### [ENTRIES SHOWN]
■ ■ ■ ■
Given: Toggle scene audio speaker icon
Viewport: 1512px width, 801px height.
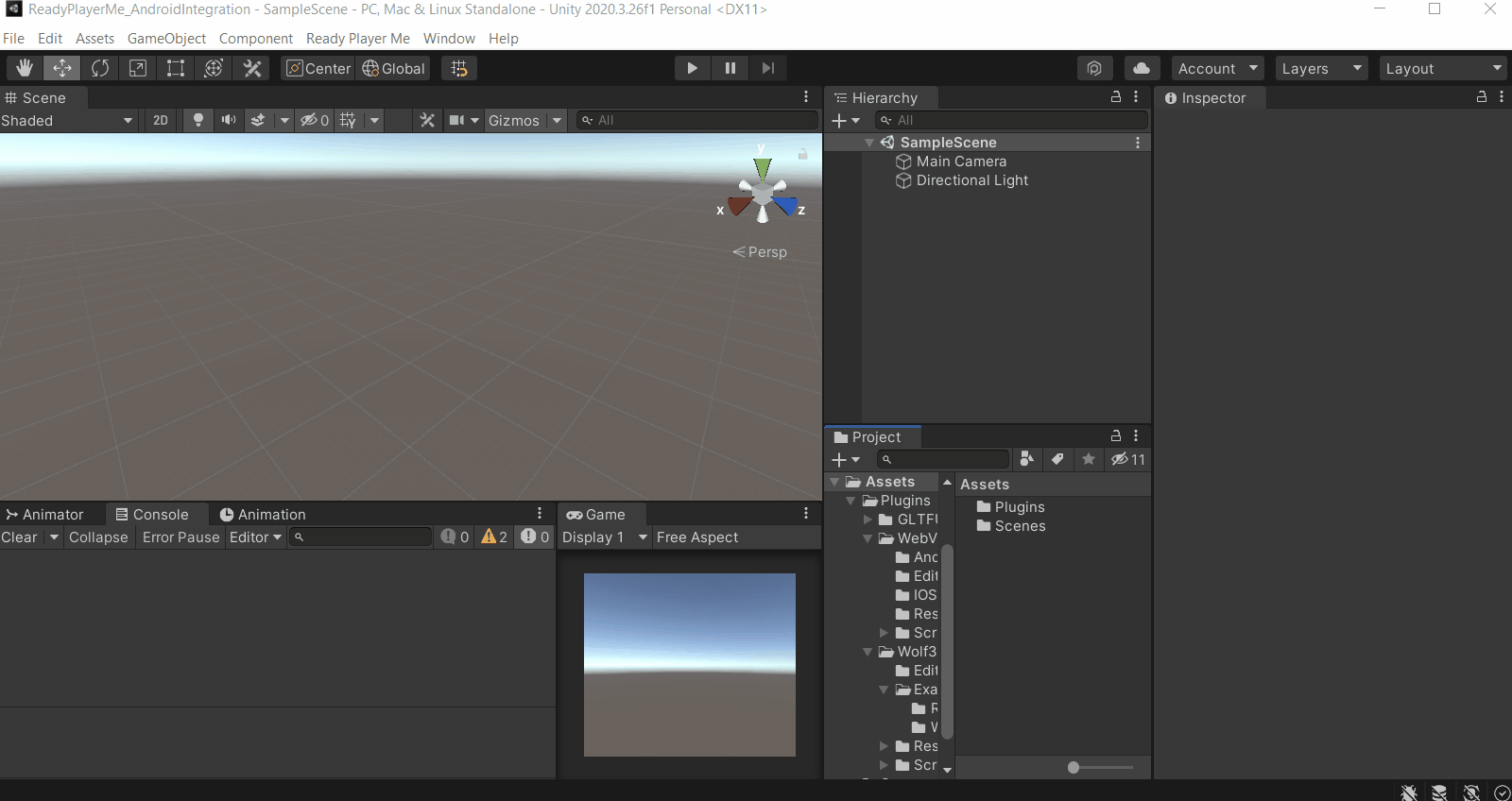Looking at the screenshot, I should tap(228, 120).

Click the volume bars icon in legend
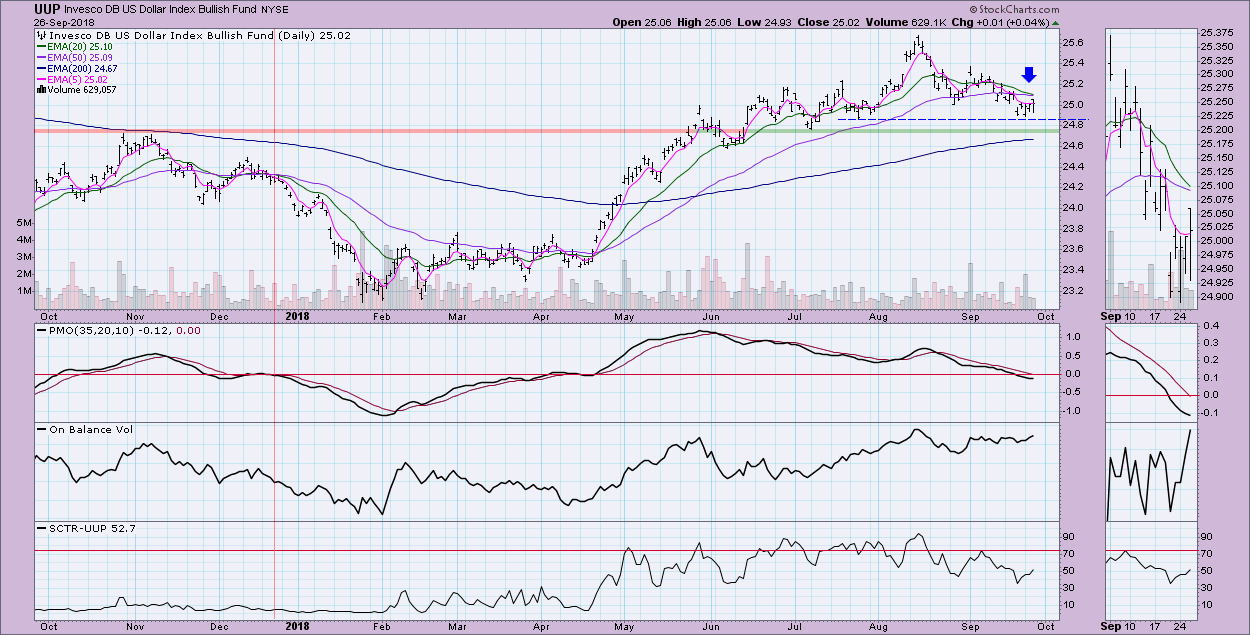point(40,90)

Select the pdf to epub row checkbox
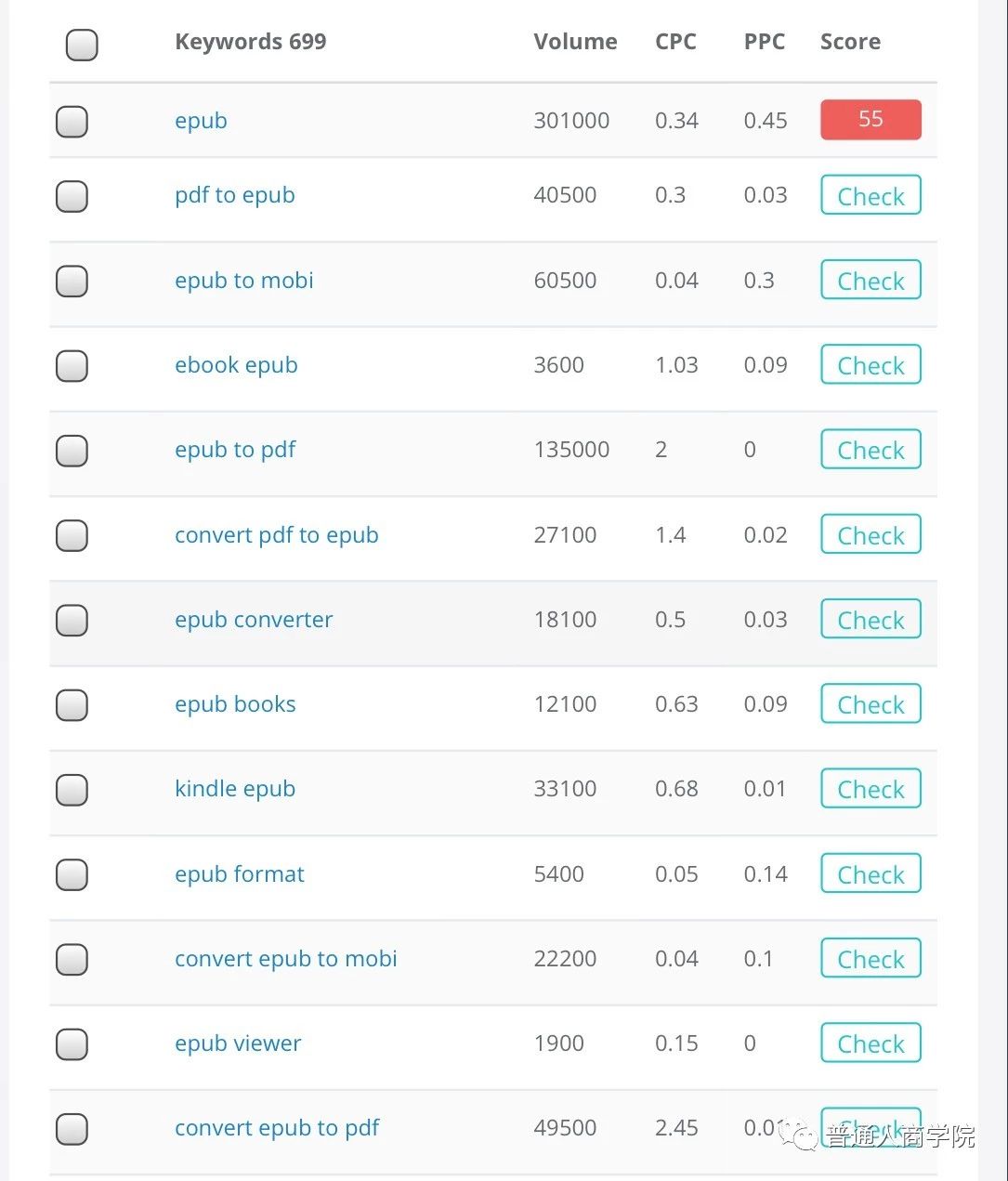(72, 196)
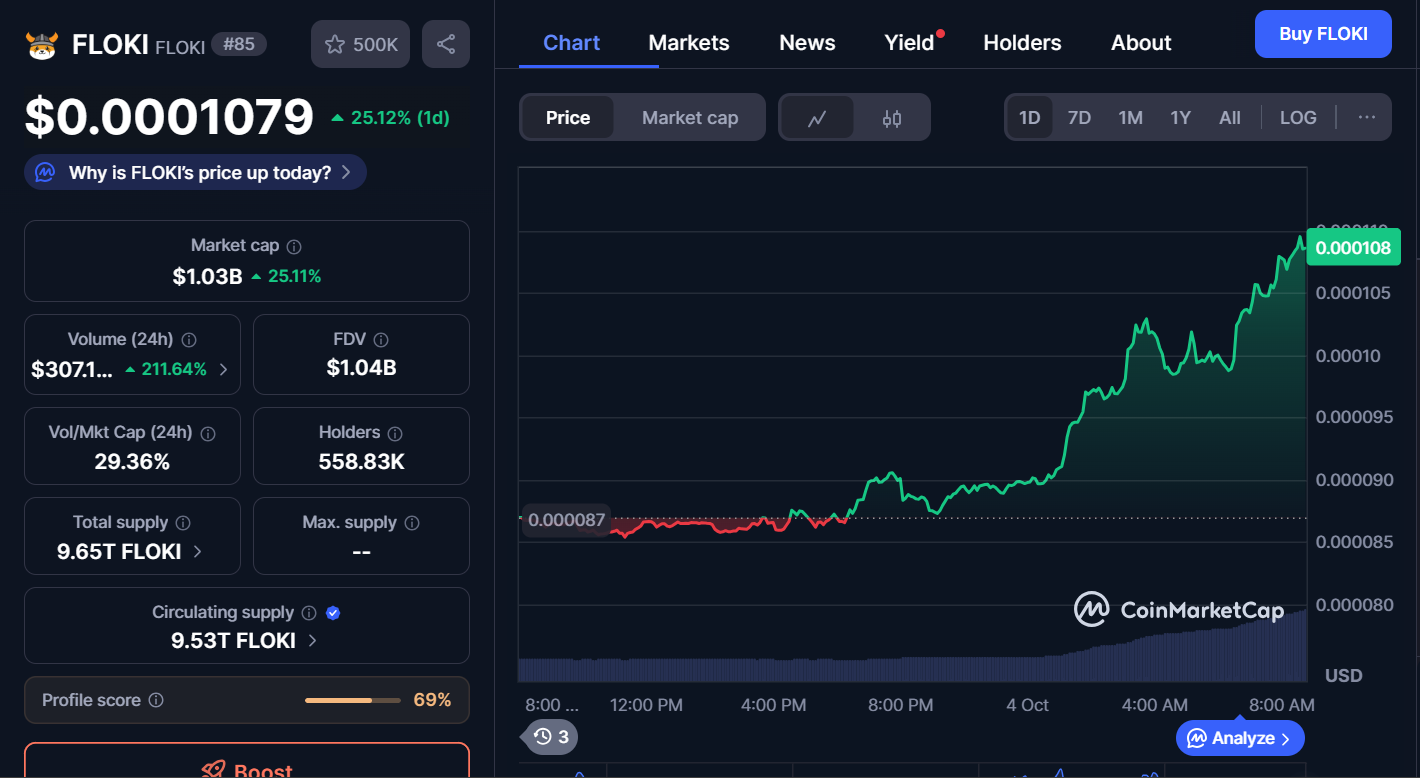Click the Market cap info icon
The width and height of the screenshot is (1420, 778).
[294, 246]
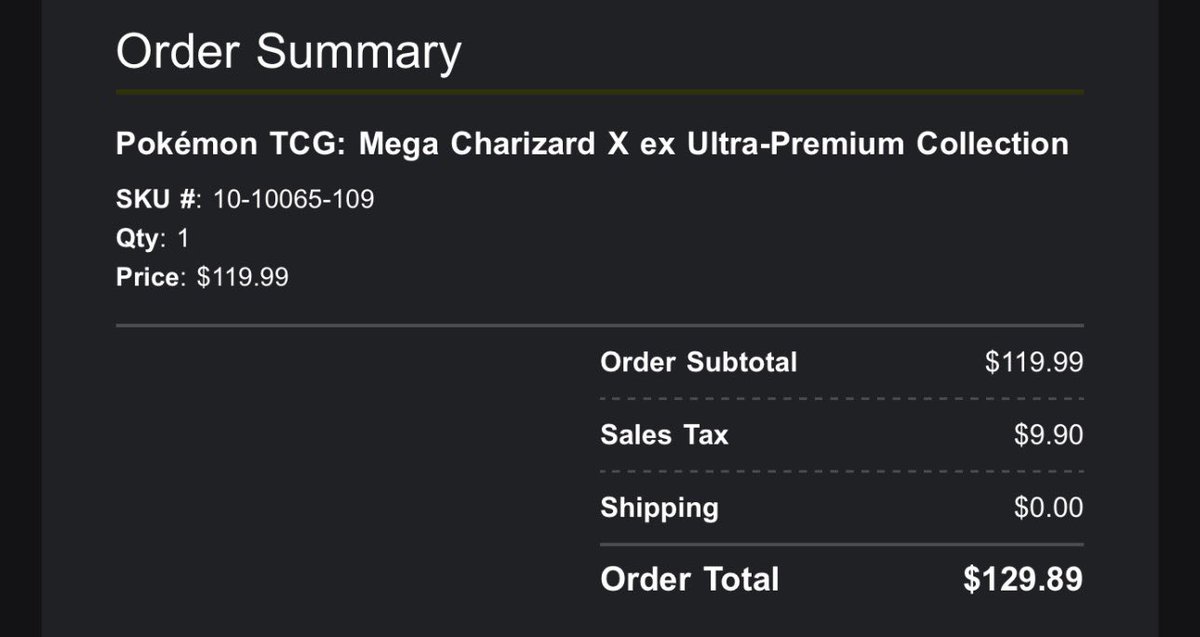The width and height of the screenshot is (1200, 637).
Task: Click the solid line above Order Total
Action: point(841,545)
■ ■ ■ ■
### [EXERCISE]
Reproduce the listing above exactly, excluding all pictures.

### [RESPONSE AREA]
Given: Toggle scene audio speaker icon
Viewport: 1512px width, 801px height.
Looking at the screenshot, I should tap(228, 120).

Click the volume bars icon in legend
point(40,90)

Select the pdf to epub row checkbox
(72, 196)
Click the Market cap info icon
The width and height of the screenshot is (1420, 778).
[294, 246]
The width and height of the screenshot is (1200, 637).
Task: Click the solid line above Order Total
Action: point(841,545)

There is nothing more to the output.